Twitter still smoldering after Elon Musk gets it all out

Elon Musk has been on a furious anti-media Twitter tear this week, pledging to create a Soviet-style site to scrutinize journalists, suggesting oil companies and other automakers help fuel critical coverage of Tesla, and even suggesting that employees might lose their stock options if they form a union. He also announced a date to unveil the Model Y electric crossover.

The man who says he's been sleeping at the Tesla factory in Fremont, Calif., to work on Model 3 production problems, who recently trolled Warren Buffet over candy and who recently dismissed as "boring" questions from Wall Street analysts, began his latest Tweet storm Wednesday following a report about a recent string of critical coverage of the electric carmaker and its effect on Tesla's stock price. Tesla has suffered a brutal run of media coverage about problems with the Model 3 production ramp, the company's widening financial losses and cash burn, and crashes involving drivers who were using Tesla's semi-autonomous Autopilot technology and took their hands off the wheel.

"The holier-than-thou hypocrisy of big media companies who lay claim to the truth, but publish only enough to sugarcoat the lie, is why the public no longer respects them," Musk tweeted.

That set in motion a long string of Tweets and replies, of which we offer a hand-picked curation below.

You'd think Musk would be too busy trying to salvage Model 3 production, fix the sedan's braking issues that Consumer Reports highlighted, plan for the Model Y electric crossover, run SpaceX and chart the future of underground transportation in Los Angeles, but apparently not. In fact, he seems to find this Twitter screed therapeutic.
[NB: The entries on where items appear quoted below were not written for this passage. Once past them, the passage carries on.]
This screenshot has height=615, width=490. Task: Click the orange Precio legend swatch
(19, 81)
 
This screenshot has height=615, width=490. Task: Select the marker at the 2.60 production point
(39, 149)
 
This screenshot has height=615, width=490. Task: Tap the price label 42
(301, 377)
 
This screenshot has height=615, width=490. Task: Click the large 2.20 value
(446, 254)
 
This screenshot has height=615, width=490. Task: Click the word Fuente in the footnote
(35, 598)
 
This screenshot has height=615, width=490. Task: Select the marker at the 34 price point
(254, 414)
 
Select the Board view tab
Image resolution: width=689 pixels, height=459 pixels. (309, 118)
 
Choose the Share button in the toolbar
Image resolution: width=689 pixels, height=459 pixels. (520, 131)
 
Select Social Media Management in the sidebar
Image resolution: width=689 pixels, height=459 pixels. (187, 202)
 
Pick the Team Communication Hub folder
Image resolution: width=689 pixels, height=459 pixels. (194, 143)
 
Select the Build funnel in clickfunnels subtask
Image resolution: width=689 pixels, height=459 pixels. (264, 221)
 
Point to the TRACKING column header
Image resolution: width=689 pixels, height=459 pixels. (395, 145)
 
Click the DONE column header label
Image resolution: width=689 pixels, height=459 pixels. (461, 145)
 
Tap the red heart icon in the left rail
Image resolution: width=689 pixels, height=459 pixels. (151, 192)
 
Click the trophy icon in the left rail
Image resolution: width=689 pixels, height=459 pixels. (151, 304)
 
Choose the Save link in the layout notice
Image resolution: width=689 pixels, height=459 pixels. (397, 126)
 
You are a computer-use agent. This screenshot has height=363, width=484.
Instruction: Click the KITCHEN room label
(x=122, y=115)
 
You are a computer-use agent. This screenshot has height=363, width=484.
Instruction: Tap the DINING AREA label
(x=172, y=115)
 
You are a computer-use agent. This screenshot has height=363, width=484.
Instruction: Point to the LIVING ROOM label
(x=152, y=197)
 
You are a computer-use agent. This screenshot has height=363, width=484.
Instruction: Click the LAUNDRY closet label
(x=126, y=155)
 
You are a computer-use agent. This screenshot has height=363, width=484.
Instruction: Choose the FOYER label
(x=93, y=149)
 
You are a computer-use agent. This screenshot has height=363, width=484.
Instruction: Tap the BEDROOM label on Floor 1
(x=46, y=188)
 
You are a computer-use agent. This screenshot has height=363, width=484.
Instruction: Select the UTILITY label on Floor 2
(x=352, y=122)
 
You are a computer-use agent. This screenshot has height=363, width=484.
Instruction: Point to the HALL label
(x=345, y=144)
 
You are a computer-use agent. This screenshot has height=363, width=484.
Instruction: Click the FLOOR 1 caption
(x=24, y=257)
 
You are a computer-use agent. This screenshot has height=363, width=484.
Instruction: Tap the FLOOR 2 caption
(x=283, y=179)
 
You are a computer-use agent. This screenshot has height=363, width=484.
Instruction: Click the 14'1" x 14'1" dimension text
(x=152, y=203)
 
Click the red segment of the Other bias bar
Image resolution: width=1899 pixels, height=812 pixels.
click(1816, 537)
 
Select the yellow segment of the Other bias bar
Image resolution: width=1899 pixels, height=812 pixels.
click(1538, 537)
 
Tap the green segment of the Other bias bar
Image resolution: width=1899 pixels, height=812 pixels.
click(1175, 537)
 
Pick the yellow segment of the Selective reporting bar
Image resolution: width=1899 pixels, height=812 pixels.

Musk also found time to lambaste the United Auto Workers this week, tweeting that the union was responsible for driving General Motors and Chrysler into bankruptcy in 2009 and destroying 200,000 jobs. The UAW is trying to organize Tesla's Freemont plant, and Musk in a Tweet said there's nothing stopping workers from voting to unionize. "But why pay union dues & give up stock options for nothing?" he added. That could invite a complaint to the National Labor Relations Board for unfair labor practices, Bloomberg reports.

Lastly, regarding the Model Y, Musk announced March 15 as the release date. "I just made that up, because the Ides of March sounded good," he tweeted in a reply to others in a reference to the date of Julius Caesar's murder in 44 BC. He later added, "But consider it real. We could unveil Model Y anytime from late this year to mid next year, so March 15 is about right."